* [Task details]:
Nothing but the lines from the one with "Task: Click the" through the last line of the entries below should appear in the copy, please, and no pictures.

== Records shown

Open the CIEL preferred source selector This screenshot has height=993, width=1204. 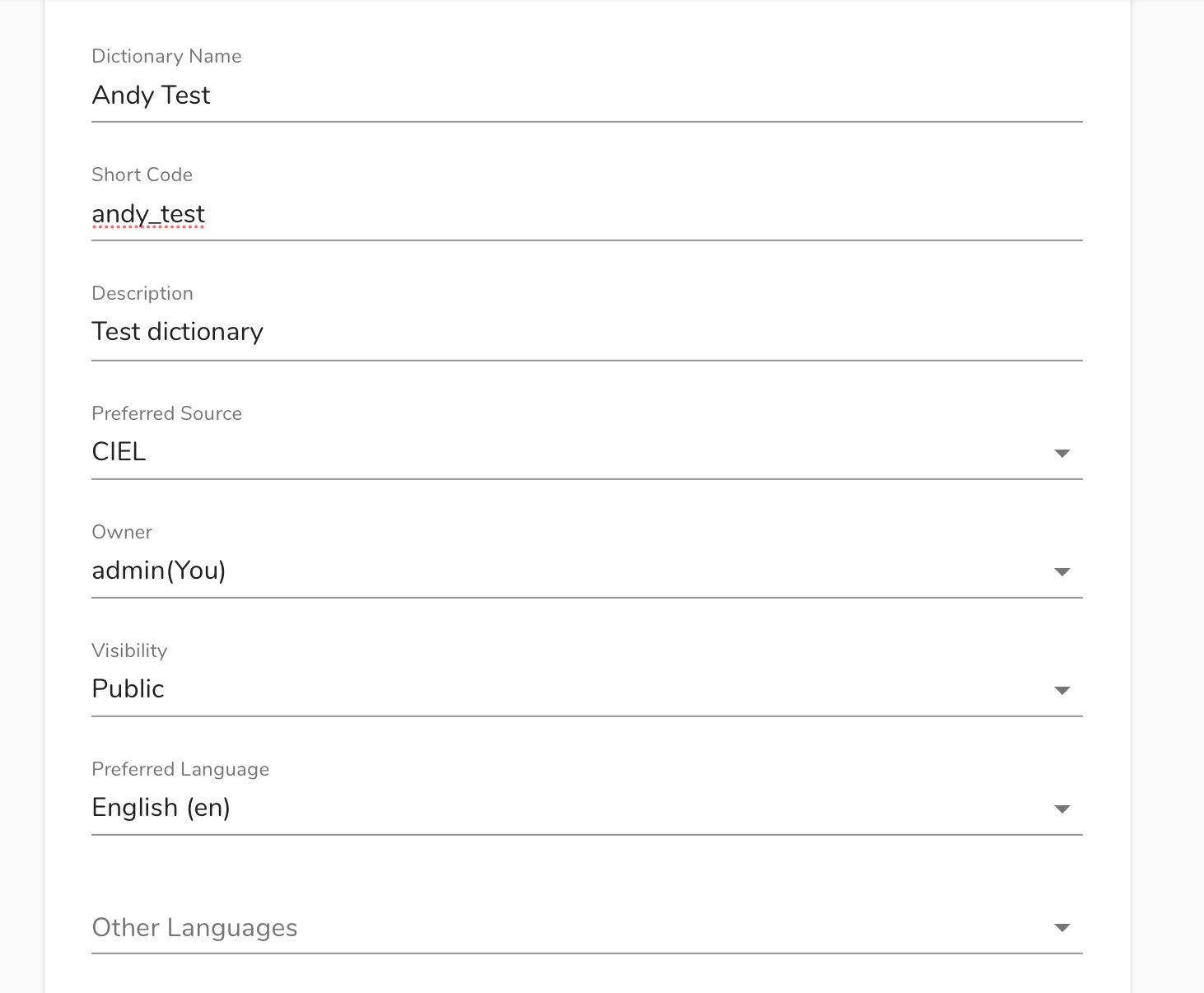pos(586,452)
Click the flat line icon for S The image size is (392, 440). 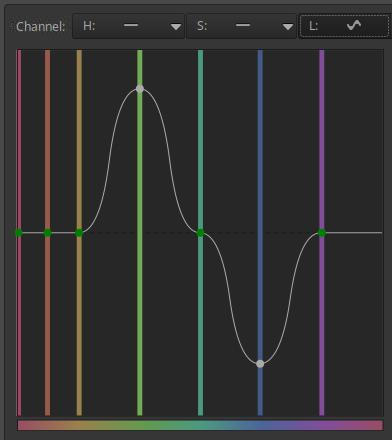pyautogui.click(x=243, y=25)
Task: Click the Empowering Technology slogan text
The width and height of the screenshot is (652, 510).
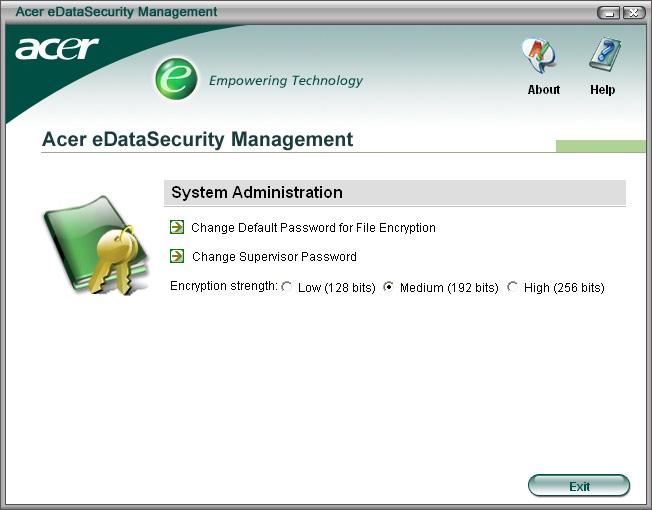Action: (x=286, y=81)
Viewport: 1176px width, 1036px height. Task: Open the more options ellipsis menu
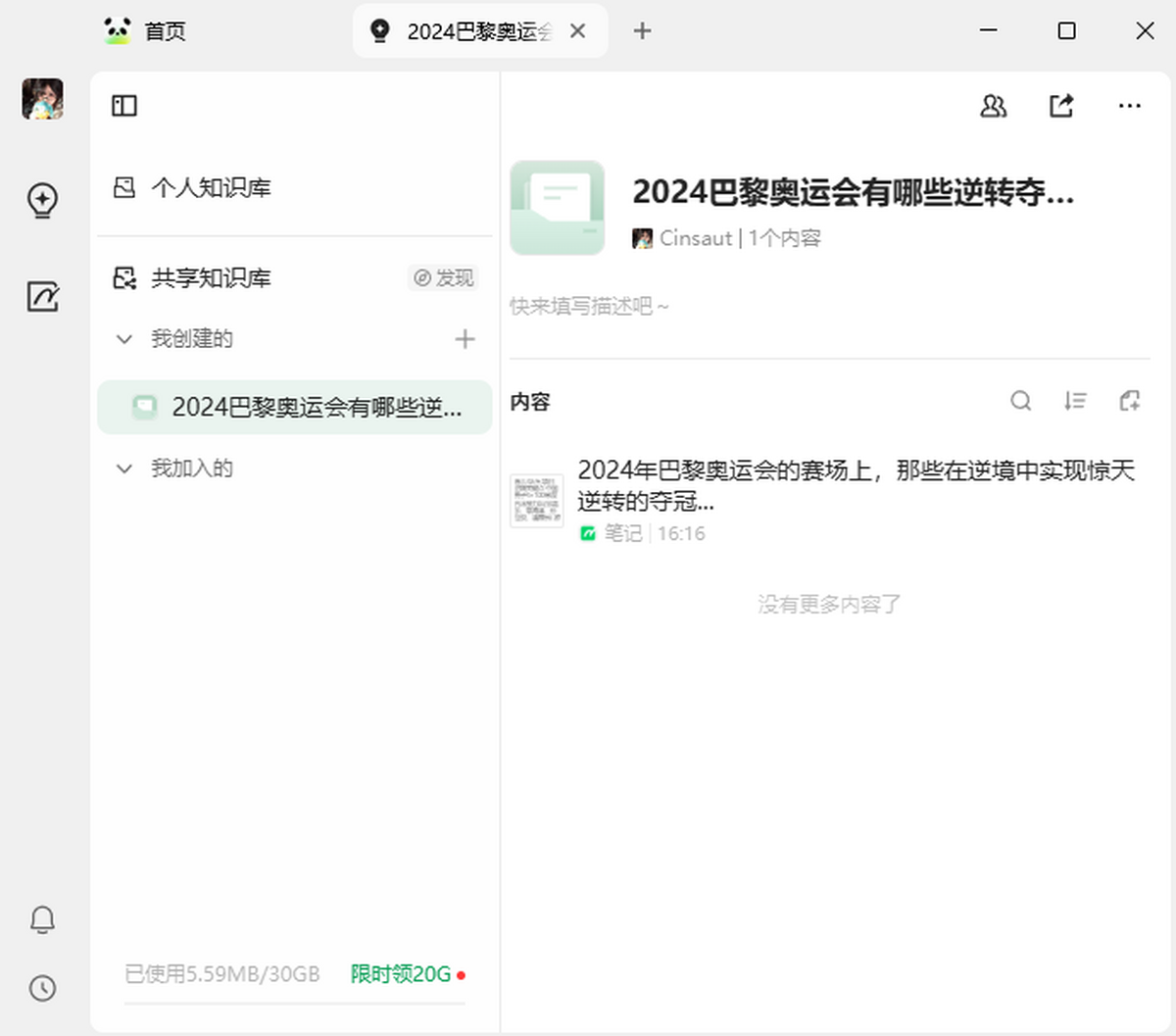pos(1129,106)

====

* [Written solution]:
Task: Click the Empowering Technology slogan text
The width and height of the screenshot is (652, 510).
Action: (x=286, y=81)
Viewport: 1176px width, 1036px height. Task: Open the more options ellipsis menu
pos(1129,106)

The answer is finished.